■ **Objective**
Copy the records from the line that contains "Click OS auf SSD/HDD migrieren link" through the line that contains "Viewport: 476px width, 590px", swapping "Given" for "Goal" and changing nothing else.

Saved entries
══════════

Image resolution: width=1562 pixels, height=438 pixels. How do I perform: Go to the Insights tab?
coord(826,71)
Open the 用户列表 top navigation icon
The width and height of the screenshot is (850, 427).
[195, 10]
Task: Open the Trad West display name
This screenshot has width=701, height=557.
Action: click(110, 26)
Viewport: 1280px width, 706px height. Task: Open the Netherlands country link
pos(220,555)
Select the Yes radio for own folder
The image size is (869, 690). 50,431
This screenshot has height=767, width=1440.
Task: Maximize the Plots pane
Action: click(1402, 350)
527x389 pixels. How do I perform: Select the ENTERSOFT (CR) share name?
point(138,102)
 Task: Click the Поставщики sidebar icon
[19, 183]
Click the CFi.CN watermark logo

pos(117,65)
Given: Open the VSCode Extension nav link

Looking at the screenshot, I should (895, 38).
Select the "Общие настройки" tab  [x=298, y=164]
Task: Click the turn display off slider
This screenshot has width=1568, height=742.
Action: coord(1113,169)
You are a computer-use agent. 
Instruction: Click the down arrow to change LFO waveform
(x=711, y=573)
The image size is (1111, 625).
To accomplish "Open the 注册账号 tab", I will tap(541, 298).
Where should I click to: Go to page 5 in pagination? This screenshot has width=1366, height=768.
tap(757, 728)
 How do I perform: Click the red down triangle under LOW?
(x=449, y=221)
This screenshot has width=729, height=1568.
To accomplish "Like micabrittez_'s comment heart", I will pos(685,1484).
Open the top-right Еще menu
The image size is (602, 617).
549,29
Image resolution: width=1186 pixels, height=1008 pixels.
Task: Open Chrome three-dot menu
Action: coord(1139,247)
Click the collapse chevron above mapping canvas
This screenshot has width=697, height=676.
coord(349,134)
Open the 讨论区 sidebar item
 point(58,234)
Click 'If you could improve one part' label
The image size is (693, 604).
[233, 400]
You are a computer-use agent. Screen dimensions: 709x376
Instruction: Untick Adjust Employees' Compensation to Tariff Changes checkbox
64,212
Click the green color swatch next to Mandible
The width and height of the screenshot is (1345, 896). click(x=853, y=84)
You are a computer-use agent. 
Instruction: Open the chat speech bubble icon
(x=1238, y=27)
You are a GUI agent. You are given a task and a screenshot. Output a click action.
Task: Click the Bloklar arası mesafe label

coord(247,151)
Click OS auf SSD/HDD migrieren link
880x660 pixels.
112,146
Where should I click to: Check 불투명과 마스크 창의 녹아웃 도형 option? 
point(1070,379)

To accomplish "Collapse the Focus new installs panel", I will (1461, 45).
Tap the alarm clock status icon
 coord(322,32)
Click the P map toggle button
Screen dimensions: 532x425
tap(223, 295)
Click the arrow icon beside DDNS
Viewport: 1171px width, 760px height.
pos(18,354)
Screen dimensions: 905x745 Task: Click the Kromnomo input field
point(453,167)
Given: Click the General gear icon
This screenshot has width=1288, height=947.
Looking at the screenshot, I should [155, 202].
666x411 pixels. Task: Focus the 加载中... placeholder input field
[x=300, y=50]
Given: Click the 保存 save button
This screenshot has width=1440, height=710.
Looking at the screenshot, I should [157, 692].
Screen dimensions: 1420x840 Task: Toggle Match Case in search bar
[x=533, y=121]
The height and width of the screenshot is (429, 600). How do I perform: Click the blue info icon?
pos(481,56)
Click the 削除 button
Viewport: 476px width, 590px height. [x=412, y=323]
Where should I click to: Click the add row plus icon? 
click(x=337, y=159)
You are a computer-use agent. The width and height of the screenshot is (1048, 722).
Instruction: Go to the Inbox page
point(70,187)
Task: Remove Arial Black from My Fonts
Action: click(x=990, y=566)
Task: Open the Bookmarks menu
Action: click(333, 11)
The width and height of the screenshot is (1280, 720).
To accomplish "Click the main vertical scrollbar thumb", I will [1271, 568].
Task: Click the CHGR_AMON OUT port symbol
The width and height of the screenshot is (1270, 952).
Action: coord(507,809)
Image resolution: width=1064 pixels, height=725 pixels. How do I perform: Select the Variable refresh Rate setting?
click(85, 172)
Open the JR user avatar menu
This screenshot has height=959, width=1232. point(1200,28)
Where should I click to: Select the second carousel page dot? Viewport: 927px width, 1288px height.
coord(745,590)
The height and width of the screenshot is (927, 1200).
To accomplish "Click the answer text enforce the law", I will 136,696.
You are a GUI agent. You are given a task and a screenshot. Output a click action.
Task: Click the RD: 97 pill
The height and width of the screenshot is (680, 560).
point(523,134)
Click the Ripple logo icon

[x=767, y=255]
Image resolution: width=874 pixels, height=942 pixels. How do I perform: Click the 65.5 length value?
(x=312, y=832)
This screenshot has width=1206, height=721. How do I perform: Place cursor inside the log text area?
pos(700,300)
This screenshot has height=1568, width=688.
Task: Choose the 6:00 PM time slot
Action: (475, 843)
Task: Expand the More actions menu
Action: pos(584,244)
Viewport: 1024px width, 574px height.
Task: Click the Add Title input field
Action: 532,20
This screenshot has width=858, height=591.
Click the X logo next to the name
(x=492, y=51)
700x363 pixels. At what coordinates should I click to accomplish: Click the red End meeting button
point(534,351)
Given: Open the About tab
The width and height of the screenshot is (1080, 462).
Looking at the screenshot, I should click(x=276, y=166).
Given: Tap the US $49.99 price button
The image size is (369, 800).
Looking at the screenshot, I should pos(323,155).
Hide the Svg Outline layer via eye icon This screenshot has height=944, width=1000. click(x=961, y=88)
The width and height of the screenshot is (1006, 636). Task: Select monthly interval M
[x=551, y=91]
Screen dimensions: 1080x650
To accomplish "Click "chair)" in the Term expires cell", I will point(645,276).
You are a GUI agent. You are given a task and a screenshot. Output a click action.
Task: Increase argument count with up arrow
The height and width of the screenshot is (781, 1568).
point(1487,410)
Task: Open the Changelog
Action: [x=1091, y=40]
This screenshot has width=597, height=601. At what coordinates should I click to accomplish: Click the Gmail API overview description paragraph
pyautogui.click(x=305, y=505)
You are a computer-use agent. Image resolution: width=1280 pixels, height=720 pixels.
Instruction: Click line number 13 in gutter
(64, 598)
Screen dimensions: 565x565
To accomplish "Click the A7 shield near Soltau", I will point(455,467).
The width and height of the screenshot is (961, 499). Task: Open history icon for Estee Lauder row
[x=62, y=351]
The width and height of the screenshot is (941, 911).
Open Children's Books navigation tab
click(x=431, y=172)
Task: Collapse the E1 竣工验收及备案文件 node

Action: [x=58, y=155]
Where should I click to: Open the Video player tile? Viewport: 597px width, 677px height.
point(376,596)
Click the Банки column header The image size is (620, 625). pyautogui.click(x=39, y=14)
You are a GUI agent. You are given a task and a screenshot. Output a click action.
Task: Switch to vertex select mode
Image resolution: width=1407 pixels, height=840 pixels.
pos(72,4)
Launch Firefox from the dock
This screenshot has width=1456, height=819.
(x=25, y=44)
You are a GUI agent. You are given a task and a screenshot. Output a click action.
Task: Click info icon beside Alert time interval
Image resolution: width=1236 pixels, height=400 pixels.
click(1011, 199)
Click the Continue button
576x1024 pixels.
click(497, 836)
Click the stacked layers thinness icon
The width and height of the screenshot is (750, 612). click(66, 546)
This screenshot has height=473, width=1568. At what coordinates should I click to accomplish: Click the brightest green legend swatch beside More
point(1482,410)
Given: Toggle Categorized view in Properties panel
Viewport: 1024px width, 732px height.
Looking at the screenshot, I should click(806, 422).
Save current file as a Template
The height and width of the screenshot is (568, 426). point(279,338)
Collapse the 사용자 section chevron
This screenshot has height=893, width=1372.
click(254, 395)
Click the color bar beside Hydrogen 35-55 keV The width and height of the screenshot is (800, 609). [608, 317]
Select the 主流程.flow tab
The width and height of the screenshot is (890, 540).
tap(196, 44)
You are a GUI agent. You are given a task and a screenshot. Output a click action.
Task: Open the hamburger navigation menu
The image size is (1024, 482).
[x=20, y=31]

══════════

■ **Completed exercise**
Click OS auf SSD/HDD migrieren link
880x660 pixels.
112,146
Where should I click to: Check 불투명과 마스크 창의 녹아웃 도형 option? 
point(1070,379)

To accomplish "Collapse the Focus new installs panel", I will (1461, 45).
Tap the alarm clock status icon
 coord(322,32)
Click the P map toggle button
Screen dimensions: 532x425
tap(223, 295)
Click the arrow icon beside DDNS
Viewport: 1171px width, 760px height.
pos(18,354)
Screen dimensions: 905x745 Task: Click the Kromnomo input field
point(453,167)
Goal: Click the General gear icon
This screenshot has width=1288, height=947.
Looking at the screenshot, I should [155, 202].
666x411 pixels. Task: Focus the 加载中... placeholder input field
[x=300, y=50]
Goal: Click the 保存 save button
This screenshot has width=1440, height=710.
Looking at the screenshot, I should [157, 692].
Screen dimensions: 1420x840 Task: Toggle Match Case in search bar
[x=533, y=121]
The height and width of the screenshot is (429, 600). How do I perform: Click the blue info icon?
pos(481,56)
Click the 削除 button
Viewport: 476px width, 590px height. [x=412, y=323]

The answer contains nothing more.